Tuesday, July 12, 2011

Operation Early Bird: Analysis of the Phenomenon of Mornings

I have officially acquired a job as a local paper boy for the Bangor Daily News. This brings me up to two independent contractor positions this summer on top of the ChaCha Expeditor position I hold. There I have assisted over 500 customers, meaning I've made almost ten dollars! (WOWIE!!!!1) When I was informed that I got the position with the BDN, I was told to meet my new manager at around four o'clock in "the morning". This puzzled me at the time, I agreed to his terms not knowing their full meaning. After doing some research I learned of this "morning" he spoke of.

Morning, which comes from the Middle English word morwening, is an early predecessor of the time I know as noon, or wake-up time. I have dealt with it before, but had cast it aside as a hallucination induced by sleep deprivation. Some kind of nirvana filled with bright light, the smell of buttered toast and surprisingly energetic elderly people. I always assumed that this was the light at the end of the tunnel they tell you about in the movie-films. I always promptly went to sleep as to avoid a certain and most painful death. But further research indicates that this is a legitimate time of day and that it is when a large segment of the population wakes up. Wikipedia tells me that,

The ability of a person to wake up effectively in the morning may be influenced by a gene called "Period 3". This gene comes in two forms, a "short" and a "long" variant. It seems to affect the person's preference for mornings or evenings. People who carry the long variant were over-represented as morning people, while the ones carrying the short variant were evening preference people.

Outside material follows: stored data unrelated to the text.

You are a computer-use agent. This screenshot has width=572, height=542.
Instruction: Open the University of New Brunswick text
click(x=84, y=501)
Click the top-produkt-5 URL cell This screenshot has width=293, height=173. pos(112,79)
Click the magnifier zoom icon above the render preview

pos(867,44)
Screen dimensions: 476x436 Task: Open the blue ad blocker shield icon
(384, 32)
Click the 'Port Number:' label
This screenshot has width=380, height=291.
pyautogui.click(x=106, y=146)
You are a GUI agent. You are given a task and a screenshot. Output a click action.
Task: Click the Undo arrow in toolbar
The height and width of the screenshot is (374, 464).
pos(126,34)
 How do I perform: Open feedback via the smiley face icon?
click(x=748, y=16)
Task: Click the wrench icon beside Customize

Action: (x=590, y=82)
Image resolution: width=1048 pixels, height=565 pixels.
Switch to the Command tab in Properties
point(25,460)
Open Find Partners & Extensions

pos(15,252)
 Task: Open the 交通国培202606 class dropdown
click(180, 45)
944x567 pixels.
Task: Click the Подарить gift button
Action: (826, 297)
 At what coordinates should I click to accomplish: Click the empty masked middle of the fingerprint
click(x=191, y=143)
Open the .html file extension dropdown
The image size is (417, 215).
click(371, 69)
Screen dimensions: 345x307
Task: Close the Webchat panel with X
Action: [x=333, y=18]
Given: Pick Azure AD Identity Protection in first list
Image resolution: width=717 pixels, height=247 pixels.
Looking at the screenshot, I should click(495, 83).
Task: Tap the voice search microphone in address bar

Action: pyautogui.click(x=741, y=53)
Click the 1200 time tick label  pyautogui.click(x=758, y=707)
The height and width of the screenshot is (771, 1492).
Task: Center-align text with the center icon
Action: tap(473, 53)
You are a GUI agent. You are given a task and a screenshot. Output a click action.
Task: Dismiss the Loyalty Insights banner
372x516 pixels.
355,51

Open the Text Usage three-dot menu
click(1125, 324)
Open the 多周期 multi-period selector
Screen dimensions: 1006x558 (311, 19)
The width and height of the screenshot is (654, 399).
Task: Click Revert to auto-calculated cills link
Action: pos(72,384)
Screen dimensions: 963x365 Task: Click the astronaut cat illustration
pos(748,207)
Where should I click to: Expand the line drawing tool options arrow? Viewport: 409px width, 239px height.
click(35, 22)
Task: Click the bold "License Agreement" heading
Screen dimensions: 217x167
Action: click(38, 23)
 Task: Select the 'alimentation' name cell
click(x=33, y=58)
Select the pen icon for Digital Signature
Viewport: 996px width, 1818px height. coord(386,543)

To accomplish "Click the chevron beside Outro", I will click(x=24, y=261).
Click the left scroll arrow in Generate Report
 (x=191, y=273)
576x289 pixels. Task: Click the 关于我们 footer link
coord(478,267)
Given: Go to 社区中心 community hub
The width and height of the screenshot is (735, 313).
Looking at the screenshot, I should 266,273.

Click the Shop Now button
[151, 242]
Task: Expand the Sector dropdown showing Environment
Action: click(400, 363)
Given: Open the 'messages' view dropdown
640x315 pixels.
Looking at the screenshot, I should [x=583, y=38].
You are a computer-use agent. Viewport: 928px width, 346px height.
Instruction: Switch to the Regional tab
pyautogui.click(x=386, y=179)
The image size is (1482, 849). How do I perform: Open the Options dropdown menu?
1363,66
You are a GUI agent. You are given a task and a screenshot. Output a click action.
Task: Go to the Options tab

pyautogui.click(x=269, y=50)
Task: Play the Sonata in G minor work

So it would appear that I got the short end of the Period 3 stick. Amazing how a single gene in the human genome has gone on to successfully segregate mankind into two different classes that live in separate universes with separate cultures that only interact around dinner time. Neither knowing of the worlds and cultures that exist in each others independent realms. Both holding discriminatory views of the other. How many of you long-genes have been made fun of for your early bed time? How many of my fellow short-genes, for your inability to wake up? The long-genes live in a world where McDonald's doesn't serve McGangbangs or fries, but these strange sandwiches covered in the fried chicken albumen and soaked in the condensed blood of maple trees. There is a strange film on the landscape known as dew. In their world the police are relatively friendly, the coffee is always warm and most businesses are actually open.

This is in sharp contrast to the world I know and was raised in. See my fellow short genes may find the previous paragraph an informative anthropological piece, now my long-gened friends should take a listen. The Mad Max like landscape that is known as the night or darktime is in every way the opposite to the world of the morwening. The ancient Saxons referred to this dark realm as the death mist. At this time the only people over 50 you see out are working at the only two open businesses, and they don't like you. At this time there are only two vehicles on the road, cops who hate the night shift and teenagers about to be pulled over by these cranky cops.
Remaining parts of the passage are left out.